■ Metin Parçası ■
• • • • • • •

Simdi, blogumu sevdiklerim kadar sevmedigim insanlarin da okudugunu biliyorum. Ne kadar gizli ve derinden gitmeye calissalar da, bana dair detaylari, anilarimi, hayatimla ilgili cesitli noktalari bana karsi kullanabilecekleri yaratici yontemler pesinde kosan, kotucul eylem acliginda, bilgisayar basinda agizlari kopurmus insanlar oldugunun farkindayim.
Hodri meydan diyorum.. Ben yazmaya devam ediyorum aradaslar, buyrun elinizden geleni ardiniza koymayin.. Sizin butun gucunuzle uzatacaginiz eller benim etrafima ulasamaz bundan emin olun. Ne demistik? Blog denen sey guzeldir :) Blog candir. Yazmaya, paylasmaya devam..

25 Aralık 2009 Cuma

İyi yazanlar neden iyi konusamaz?

Ya cok acayip. Kendimi zaten yazar tayfasindan saymiyorum, oraya buraya eglenceli seyler cizittiren her kisiyi kesinlikle yazar olarak gormuyorum. Bahsettigim kisiler, yazilariyla hepimizin kafasindaki o karmakarisik dusunceleri en basit ve etkileyici bicimde yaziya dokebilenler, dusunceleri kelimelere dokus bicimiyle buyuleyenler.. Ama benim simdiye kadar deneyimledigim kadariyla, bu buyucu kisiler, soz konusu iletisme olunca bir ebleklesiyorlar be Atam! Neden yaziya dokmede bu kadar basarili olmus bir adam, konusmaya gelince ayni seriligi, zekayi, yaraticiligi gosteremez, ayni buyulu etkiyi yaratamaz? Yillar once yazilarina asik oldugum bir adamla tanistigimda, dunyanin en yavan ve sıkıcı insanı olduguna karar verip, kacacak yer aramistim kendime. Ya da mesela yazilarini begendigin birine kafadan hemen yorum yazarsin, senin benim gibiyse aynen cevabi yapistirir en eglencelisinden, ama bu dahilerin mesajlarinda nedense yazilarindaki muthisligin zerresini bulamazsin.. Ben cozemedim, bir fenomen olarak kalacak herhalde bu konu boyle.

• • • • • • •

■ Alıştırma Amacı ■
Blog yazısında "Simdi, blogumu sevdiklerim" sözcüklerini içeren yerle açılıp "neden iyi konusamaz?" ile kapanan bölümü, "Hodri meydan" yerine "Meydan okuyorum" koyarak yeniden yazınız.

■ Sağlanan Veriler ■
• • • • • • •

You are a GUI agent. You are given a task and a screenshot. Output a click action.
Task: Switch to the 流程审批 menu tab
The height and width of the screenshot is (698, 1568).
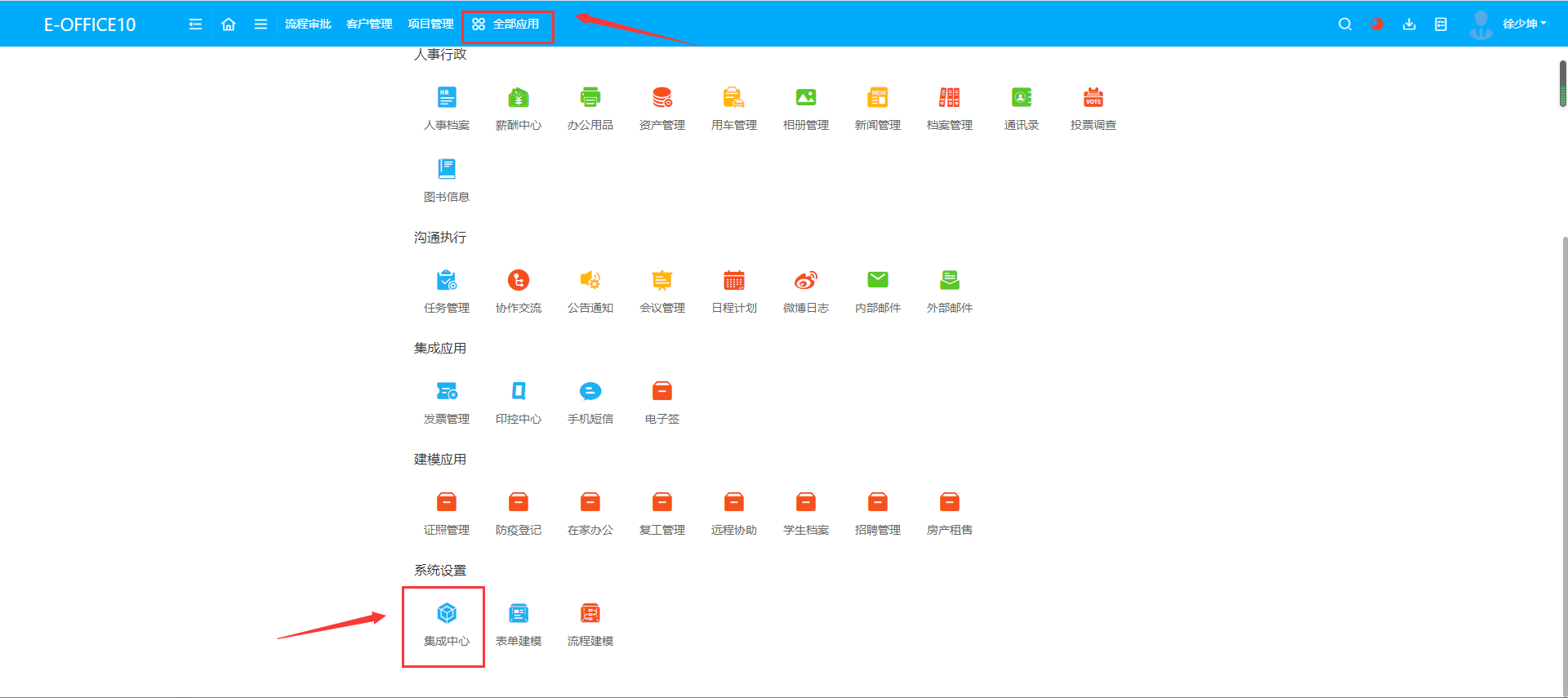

• • • • • • •

■ Yazılı Yanıt ■
Simdi, blogumu sevdiklerim kadar sevmedigim insanlarin da okudugunu biliyorum. Ne kadar gizli ve derinden gitmeye calissalar da, bana dair detaylari, anilarimi, hayatimla ilgili cesitli noktalari bana karsi kullanabilecekleri yaratici yontemler pesinde kosan, kotucul eylem acliginda, bilgisayar basinda agizlari kopurmus insanlar oldugunun farkindayim.
Meydan okuyorum diyorum.. Ben yazmaya devam ediyorum aradaslar, buyrun elinizden geleni ardiniza koymayin.. Sizin butun gucunuzle uzatacaginiz eller benim etrafima ulasamaz bundan emin olun. Ne demistik? Blog denen sey guzeldir :) Blog candir. Yazmaya, paylasmaya devam..

25 Aralık 2009 Cuma

İyi yazanlar neden iyi konusamaz?